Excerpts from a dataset
:::
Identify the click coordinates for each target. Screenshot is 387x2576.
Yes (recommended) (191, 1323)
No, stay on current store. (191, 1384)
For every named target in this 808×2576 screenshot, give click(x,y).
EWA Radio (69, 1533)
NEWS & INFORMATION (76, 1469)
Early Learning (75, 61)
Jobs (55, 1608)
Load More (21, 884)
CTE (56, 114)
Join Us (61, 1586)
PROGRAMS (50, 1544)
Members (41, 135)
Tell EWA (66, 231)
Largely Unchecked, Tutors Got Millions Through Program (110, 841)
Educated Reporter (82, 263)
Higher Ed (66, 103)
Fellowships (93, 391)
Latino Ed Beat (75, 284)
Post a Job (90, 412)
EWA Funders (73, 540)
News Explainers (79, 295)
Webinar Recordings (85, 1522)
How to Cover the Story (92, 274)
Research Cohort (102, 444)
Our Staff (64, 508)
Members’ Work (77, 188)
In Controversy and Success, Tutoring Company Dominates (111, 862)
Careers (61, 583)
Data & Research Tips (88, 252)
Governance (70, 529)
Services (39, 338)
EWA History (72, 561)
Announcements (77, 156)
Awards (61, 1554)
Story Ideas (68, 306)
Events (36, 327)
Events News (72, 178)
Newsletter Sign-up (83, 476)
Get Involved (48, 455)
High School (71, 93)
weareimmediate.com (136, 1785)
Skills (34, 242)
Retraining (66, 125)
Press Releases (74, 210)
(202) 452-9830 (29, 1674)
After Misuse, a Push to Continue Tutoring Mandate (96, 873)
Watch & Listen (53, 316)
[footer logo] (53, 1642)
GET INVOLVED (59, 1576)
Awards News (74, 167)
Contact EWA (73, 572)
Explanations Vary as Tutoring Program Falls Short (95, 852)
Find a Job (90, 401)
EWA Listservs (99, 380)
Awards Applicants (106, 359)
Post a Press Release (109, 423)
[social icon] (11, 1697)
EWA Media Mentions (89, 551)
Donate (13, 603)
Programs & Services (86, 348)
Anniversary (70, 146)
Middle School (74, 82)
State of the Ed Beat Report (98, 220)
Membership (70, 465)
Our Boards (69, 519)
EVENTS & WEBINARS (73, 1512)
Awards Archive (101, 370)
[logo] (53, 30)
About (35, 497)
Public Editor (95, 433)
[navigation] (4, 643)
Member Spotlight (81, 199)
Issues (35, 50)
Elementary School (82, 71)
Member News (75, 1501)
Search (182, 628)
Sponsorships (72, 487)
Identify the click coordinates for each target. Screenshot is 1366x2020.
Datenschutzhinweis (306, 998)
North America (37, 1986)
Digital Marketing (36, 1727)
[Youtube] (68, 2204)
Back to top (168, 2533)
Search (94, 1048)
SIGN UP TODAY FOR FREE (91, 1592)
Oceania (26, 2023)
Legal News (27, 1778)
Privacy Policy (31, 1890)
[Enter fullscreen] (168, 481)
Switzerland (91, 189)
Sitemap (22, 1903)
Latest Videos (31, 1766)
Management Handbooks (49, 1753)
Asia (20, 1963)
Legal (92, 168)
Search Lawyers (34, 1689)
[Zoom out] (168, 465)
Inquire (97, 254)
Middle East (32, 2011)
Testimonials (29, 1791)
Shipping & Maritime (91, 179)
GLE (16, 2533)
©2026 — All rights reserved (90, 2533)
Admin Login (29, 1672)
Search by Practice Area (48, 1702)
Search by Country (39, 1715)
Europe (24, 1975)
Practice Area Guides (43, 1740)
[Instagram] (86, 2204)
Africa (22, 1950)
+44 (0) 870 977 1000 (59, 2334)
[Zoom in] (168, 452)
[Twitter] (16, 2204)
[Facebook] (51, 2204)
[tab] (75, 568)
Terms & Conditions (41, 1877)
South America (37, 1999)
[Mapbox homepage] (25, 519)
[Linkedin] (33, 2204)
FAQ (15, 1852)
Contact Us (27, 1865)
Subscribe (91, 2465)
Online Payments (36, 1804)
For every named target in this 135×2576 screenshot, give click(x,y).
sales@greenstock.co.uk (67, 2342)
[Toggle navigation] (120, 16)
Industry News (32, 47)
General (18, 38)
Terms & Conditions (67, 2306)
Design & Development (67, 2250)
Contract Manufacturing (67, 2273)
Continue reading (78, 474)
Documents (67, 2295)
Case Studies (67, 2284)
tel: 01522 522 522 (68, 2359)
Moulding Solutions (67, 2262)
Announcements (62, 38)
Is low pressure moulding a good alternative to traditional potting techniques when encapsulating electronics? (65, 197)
:::
Every line from the line containing "Awards (61, 1554)" through the line containing "Awards Applicants (106, 359)" in the records above must be retyped exactly. Leave out the rest.

Awards (61, 1554)
Story Ideas (68, 306)
Events (36, 327)
Events News (72, 178)
Newsletter Sign-up (83, 476)
Get Involved (48, 455)
High School (71, 93)
weareimmediate.com (136, 1785)
Skills (34, 242)
Retraining (66, 125)
Press Releases (74, 210)
(202) 452-9830 (29, 1674)
After Misuse, a Push to Continue Tutoring Mandate (96, 873)
Watch & Listen (53, 316)
[footer logo] (53, 1642)
GET INVOLVED (59, 1576)
Awards News (74, 167)
Contact EWA (73, 572)
Explanations Vary as Tutoring Program Falls Short (95, 852)
Find a Job (90, 401)
EWA Listservs (99, 380)
Awards Applicants (106, 359)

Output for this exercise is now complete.